*** Begin section ***
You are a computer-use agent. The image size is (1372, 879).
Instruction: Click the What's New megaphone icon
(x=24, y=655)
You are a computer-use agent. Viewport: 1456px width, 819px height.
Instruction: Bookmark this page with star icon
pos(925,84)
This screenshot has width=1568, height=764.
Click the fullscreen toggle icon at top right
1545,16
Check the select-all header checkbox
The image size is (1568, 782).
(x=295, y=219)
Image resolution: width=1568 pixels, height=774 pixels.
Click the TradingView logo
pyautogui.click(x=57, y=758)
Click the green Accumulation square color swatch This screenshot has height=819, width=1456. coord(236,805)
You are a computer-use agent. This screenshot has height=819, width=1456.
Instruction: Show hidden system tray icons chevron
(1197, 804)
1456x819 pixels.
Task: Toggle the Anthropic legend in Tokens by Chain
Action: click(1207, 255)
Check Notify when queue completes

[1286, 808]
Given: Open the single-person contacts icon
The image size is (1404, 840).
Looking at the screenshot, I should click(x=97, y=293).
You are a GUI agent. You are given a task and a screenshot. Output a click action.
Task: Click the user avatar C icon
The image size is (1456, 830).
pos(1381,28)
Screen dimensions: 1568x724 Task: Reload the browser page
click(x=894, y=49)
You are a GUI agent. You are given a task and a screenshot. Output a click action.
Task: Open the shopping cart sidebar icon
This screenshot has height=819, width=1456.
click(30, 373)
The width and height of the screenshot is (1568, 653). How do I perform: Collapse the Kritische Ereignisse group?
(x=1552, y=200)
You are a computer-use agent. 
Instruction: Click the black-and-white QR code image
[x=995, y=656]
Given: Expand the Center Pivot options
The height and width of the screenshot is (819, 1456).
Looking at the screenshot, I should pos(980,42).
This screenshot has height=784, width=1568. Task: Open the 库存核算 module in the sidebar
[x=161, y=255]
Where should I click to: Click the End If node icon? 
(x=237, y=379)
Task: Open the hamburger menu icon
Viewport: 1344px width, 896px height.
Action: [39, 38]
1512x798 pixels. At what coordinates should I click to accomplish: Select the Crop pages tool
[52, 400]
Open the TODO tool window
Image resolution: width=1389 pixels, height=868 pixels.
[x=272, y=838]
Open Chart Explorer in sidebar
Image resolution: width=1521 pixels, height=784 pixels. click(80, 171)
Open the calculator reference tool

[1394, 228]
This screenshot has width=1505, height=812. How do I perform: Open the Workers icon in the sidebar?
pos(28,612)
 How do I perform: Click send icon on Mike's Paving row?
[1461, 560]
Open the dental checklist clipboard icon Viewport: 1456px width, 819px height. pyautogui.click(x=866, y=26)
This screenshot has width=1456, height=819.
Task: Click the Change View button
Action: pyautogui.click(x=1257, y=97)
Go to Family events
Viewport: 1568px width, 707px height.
*** End section ***
### Task requirements
Whatever appears in the data above should be set down again exactly.

### Written reply
You are a computer-use agent. The image size is (1372, 879).
Instruction: Click the What's New megaphone icon
(x=24, y=655)
You are a computer-use agent. Viewport: 1456px width, 819px height.
Instruction: Bookmark this page with star icon
pos(925,84)
This screenshot has width=1568, height=764.
Click the fullscreen toggle icon at top right
1545,16
Check the select-all header checkbox
The image size is (1568, 782).
(x=295, y=219)
Image resolution: width=1568 pixels, height=774 pixels.
Click the TradingView logo
pyautogui.click(x=57, y=758)
Click the green Accumulation square color swatch This screenshot has height=819, width=1456. coord(236,805)
You are a computer-use agent. This screenshot has height=819, width=1456.
Instruction: Show hidden system tray icons chevron
(1197, 804)
1456x819 pixels.
Task: Toggle the Anthropic legend in Tokens by Chain
Action: click(1207, 255)
Check Notify when queue completes

[1286, 808]
Given: Open the single-person contacts icon
The image size is (1404, 840).
Looking at the screenshot, I should click(x=97, y=293).
You are a GUI agent. You are given a task and a screenshot. Output a click action.
Task: Click the user avatar C icon
The image size is (1456, 830).
pos(1381,28)
Screen dimensions: 1568x724 Task: Reload the browser page
click(x=894, y=49)
You are a GUI agent. You are given a task and a screenshot. Output a click action.
Task: Open the shopping cart sidebar icon
This screenshot has height=819, width=1456.
click(30, 373)
The width and height of the screenshot is (1568, 653). How do I perform: Collapse the Kritische Ereignisse group?
(x=1552, y=200)
You are a computer-use agent. 
Instruction: Click the black-and-white QR code image
[x=995, y=656]
Given: Expand the Center Pivot options
The height and width of the screenshot is (819, 1456).
Looking at the screenshot, I should pos(980,42).
This screenshot has height=784, width=1568. Task: Open the 库存核算 module in the sidebar
[x=161, y=255]
Where should I click to: Click the End If node icon? 
(x=237, y=379)
Task: Open the hamburger menu icon
Viewport: 1344px width, 896px height.
Action: [39, 38]
1512x798 pixels. At what coordinates should I click to accomplish: Select the Crop pages tool
[52, 400]
Open the TODO tool window
Image resolution: width=1389 pixels, height=868 pixels.
[x=272, y=838]
Open Chart Explorer in sidebar
Image resolution: width=1521 pixels, height=784 pixels. click(80, 171)
Open the calculator reference tool

[1394, 228]
This screenshot has width=1505, height=812. How do I perform: Open the Workers icon in the sidebar?
pos(28,612)
 How do I perform: Click send icon on Mike's Paving row?
[1461, 560]
Open the dental checklist clipboard icon Viewport: 1456px width, 819px height. pyautogui.click(x=866, y=26)
This screenshot has width=1456, height=819.
Task: Click the Change View button
Action: pyautogui.click(x=1257, y=97)
Go to Family events
Viewport: 1568px width, 707px height.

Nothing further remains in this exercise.